Moments for the first convention (\(X\) = trials until first success):
- \(E[X] = 1/p\), \(\mathrm{Var}(X) = (1 - p)/p^2\).
For \(Y\) (R’s convention): \(E[Y] = (1 - p)/p\), \(\mathrm{Var}(Y) = (1 - p)/p^2\).
Memoryless property: \(P(X > m + n \mid X > m) = P(X > n)\). Having waited \(m\) trials without success does not change the distribution of further waiting time.
Assumptions
Independent Bernoulli trials with constant probability \(p\).
R Implementation
p <- 0.3
# R's convention: Y = failures before first success
Y <- rgeom(1e5, p)
c(mean_Y = mean(Y), theoretical = (1 - p) / p)

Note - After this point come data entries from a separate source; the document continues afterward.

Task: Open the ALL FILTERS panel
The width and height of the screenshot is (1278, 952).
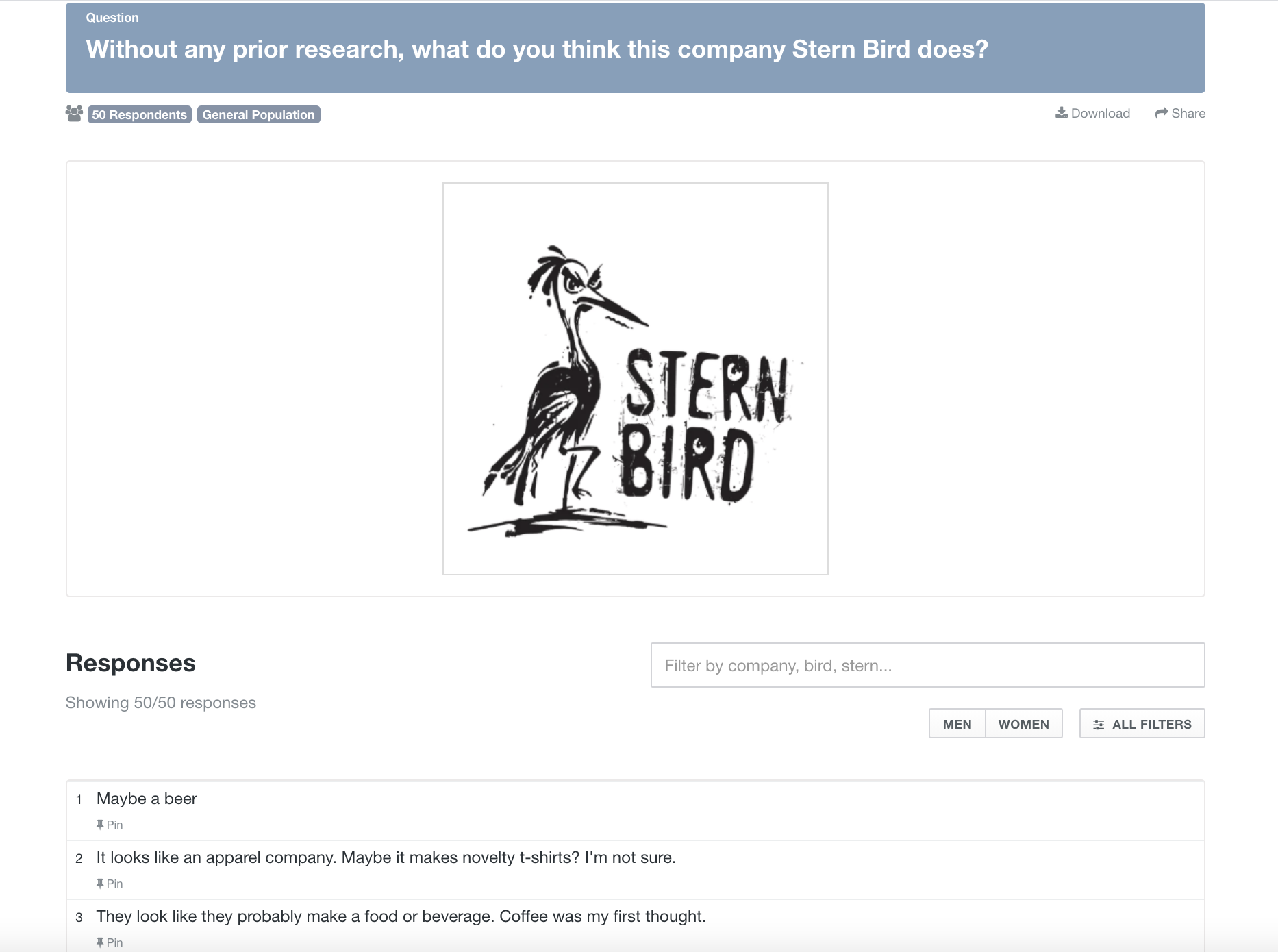Action: tap(1142, 724)
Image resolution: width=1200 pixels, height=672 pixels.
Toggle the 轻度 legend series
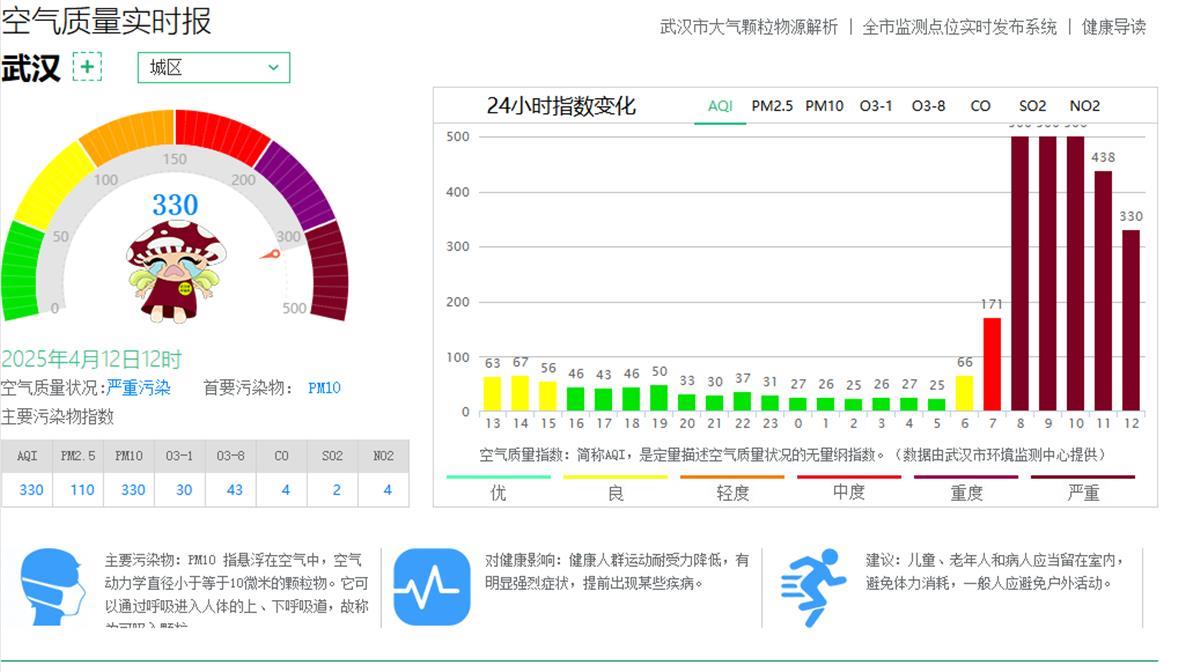click(x=732, y=491)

# Number of trials to first success X = Y + 1
X <- Y + 1
c(mean_X = mean(X), theoretical = 1 / p)
# PMF comparison
k <- 0:15
data.frame(k, pmf_Y = dgeom(k, p))
# Memoryless: P(Y > 5 + 3 | Y > 5) = P(Y > 3)
Y_past_5 <- Y[Y > 5]
c(conditional = mean(Y_past_5 > 5 + 3),
unconditional = mean(Y > 3))Output & Results
mean_Y theoretical
2.334 2.333
mean_X theoretical
3.334 3.333
k pmf_Y
1 0 0.3000
2 1 0.2100
3 2 0.1470
...
conditional unconditional
0.3441 0.3430
The memoryless property holds empirically: conditional probability of further 3 failures, given already 5 failures, equals the unconditional probability of at least 3 failures.
Interpretation
The geometric distribution is the baseline model for “time to event” in the discrete case: cycles to pregnancy in IVF, attempts before a successful procedure, trials before a rare positive test. Memorylessness is a strong assumption that often fails in real data where fatigue or learning changes \(p\) over time.
Practical Tips
- Check which convention (trials vs. failures) is expected when comparing to textbook formulas.
- Memorylessness is testable empirically: compare the distribution of residual trials given survival to each time.
- For non-memoryless discrete waiting times, the negative binomial (shape \(> 1\)) captures over-dispersion relative to geometric.
- The geometric converges to the exponential when discretising time with fine intervals.
- In clinical or biological settings, censoring is common; naive
rgeomignores right-censoring – use survival methods for realistic data.